O que fazer :: Continue o texto sobre a medição do impacto da pesquisa educacional, começando logo após a última frase.

Trecho do texto ::
O objetivo de aumentar o impacto da pesquisa educacional tem forte apoio, dentro e fora das faculdades, departamentos e escolas de educação. Esse objetivo é o resultado de longas tradições da área de educação, bem como de demandas sociais e de políticas públicas que visam produzir pesquisa que seja relevante, prática e aplicada a problemas reais de escolas e salas de aula. O problema que aparece para os pesquisadores é que mesmo quando há consenso sobre a importância de produzir pesquisa usável, não há um sistema que permita medir a produtividade acadêmica e sua relevância. As faculdades de educação ficam sem mais opção que adotar sistemas e métricas simplificados que tomam o valor indireto do ranking da uma revista e reduzem a produtividade das/os pesquisadoras/es ao que pode ser medido unitariamente como indicador objetivo e apropriados do impacto, relevância e influência dos pesquisadores. Medir as publicações por quilo em vez de observar cuidadosamente sua relevância não é a melhor maneira de promover pesquisa de maior impacto. A contagem de citações ou a contagem de valor monetário arrecadado e gasto para a pesquisa também não. Longe de aprofundar as conexões entre pesquisadores educacionais e outros potenciais usuários relevantes como professores, administradores, legisladores, jornalistas e o público em geral, as métricas reducionistas nos mostram mais sobre nossa própria produção do que sobre quaisquer resultados relevantes ou valor para a sociedade como um todo.

Entradas listadas ::

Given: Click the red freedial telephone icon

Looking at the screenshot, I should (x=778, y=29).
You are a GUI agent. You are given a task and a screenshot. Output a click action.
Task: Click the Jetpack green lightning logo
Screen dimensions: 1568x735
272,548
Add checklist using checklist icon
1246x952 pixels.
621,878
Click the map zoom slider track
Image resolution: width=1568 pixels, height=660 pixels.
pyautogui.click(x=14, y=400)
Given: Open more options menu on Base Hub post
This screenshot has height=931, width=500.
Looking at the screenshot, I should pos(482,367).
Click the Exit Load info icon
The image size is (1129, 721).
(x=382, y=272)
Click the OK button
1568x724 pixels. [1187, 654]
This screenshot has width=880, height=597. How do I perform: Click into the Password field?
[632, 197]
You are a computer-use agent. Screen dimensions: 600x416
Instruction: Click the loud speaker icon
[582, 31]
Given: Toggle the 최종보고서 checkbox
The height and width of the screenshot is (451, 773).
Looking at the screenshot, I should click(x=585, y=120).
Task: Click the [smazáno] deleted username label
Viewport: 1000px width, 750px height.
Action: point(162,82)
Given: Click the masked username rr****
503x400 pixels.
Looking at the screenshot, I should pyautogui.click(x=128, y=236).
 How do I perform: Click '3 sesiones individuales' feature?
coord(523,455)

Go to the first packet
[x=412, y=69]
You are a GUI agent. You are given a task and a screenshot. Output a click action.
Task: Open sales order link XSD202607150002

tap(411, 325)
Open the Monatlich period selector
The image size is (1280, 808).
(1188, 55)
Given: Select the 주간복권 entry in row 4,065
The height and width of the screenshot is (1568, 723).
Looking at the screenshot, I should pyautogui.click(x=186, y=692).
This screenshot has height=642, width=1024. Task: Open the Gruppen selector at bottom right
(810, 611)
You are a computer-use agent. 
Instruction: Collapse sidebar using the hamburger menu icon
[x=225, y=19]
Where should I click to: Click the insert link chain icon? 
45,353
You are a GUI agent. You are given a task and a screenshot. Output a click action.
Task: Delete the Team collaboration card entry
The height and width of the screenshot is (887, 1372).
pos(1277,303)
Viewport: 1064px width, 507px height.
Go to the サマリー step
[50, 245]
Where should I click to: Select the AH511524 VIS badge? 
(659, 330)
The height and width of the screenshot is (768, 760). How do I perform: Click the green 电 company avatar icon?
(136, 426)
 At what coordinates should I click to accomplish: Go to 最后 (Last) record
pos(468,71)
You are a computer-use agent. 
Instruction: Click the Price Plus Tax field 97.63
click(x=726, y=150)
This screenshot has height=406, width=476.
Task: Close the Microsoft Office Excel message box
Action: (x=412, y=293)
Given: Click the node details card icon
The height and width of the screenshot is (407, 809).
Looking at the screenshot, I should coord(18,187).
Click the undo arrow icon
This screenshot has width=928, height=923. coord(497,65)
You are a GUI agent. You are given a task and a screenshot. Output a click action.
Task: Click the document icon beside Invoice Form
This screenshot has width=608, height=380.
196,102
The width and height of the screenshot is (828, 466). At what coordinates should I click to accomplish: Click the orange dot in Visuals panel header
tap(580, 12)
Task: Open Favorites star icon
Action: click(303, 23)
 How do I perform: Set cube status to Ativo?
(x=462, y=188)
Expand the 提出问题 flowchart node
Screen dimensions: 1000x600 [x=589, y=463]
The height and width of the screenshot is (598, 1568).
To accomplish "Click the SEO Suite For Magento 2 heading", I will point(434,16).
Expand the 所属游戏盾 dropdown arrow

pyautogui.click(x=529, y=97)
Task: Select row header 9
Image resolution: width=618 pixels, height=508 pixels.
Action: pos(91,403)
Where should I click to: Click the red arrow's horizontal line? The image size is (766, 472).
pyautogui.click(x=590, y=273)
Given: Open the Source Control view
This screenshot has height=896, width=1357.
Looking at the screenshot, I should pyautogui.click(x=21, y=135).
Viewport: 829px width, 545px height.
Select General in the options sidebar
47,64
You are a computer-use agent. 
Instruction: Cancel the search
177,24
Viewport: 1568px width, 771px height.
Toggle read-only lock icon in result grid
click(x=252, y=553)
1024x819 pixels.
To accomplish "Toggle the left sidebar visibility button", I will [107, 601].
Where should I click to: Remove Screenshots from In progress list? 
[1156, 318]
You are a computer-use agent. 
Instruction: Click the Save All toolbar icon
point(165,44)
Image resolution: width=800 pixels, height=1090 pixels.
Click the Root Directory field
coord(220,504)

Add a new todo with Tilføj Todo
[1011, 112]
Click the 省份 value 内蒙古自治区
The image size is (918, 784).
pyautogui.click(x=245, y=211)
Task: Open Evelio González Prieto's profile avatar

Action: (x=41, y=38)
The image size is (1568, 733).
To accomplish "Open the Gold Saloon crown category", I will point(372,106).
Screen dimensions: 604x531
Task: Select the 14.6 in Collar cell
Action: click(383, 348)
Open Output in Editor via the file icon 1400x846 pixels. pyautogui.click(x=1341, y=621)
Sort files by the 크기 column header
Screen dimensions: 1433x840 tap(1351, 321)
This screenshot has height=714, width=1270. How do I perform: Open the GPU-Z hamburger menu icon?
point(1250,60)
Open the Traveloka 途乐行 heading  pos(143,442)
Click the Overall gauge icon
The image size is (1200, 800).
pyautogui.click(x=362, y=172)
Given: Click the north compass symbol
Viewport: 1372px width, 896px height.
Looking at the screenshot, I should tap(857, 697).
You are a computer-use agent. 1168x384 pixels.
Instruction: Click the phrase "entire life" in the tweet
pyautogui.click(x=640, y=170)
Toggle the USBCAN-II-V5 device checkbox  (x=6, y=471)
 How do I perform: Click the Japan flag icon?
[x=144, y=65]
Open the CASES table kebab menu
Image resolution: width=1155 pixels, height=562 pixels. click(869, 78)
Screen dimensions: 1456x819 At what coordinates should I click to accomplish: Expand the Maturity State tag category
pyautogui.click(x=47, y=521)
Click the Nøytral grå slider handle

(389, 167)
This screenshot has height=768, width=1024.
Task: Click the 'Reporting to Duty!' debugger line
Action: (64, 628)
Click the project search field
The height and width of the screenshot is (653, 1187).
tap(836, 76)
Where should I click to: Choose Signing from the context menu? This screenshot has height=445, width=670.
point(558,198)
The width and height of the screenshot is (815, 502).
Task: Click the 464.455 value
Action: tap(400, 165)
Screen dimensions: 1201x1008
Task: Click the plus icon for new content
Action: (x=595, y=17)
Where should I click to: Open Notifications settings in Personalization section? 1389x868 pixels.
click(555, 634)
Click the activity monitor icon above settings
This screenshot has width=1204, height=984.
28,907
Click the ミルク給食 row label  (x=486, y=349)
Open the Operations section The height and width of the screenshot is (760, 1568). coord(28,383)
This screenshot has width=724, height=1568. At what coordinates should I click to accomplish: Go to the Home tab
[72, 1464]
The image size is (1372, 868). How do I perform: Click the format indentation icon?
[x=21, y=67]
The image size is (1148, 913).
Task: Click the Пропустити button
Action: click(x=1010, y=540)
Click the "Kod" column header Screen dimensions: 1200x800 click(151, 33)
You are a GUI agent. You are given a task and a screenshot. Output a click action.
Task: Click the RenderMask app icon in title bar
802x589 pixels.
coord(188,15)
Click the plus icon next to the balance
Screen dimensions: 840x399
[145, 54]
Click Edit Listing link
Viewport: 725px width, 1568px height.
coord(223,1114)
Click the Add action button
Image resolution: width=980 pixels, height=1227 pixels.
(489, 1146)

Resposta do exercício ::
Chamamos esse fenômeno de ‘simplimetrificação da pesquisa educacional’ porque é uma daquelas ideias ruins que acabam permitindo que os pesquisadores e suas instituições se sintam bem consigo mesmos, enquanto não atingem os objetivos a que se propõem. A simplimetrificação confunde o aumento contínuo de itens contáveis (mais artigos, mais citações em revistas mais difíceis de se publicar) com impacto e não se constitui em indicador claro de melhoria significativa da qualidade, acesso, relevância e usabilidade da pesquisa educacional. O uso desses modelos simplistas é análogo a confundir o consumo de calorias com uma boa alimentação. Se o objetivo pretendido é alimentar bem as pessoas, mas você só consegue incentivar e medir o consumo de calorias, você vai concluir que o consumo de junk food é mais eficiente do que comer uma maçã.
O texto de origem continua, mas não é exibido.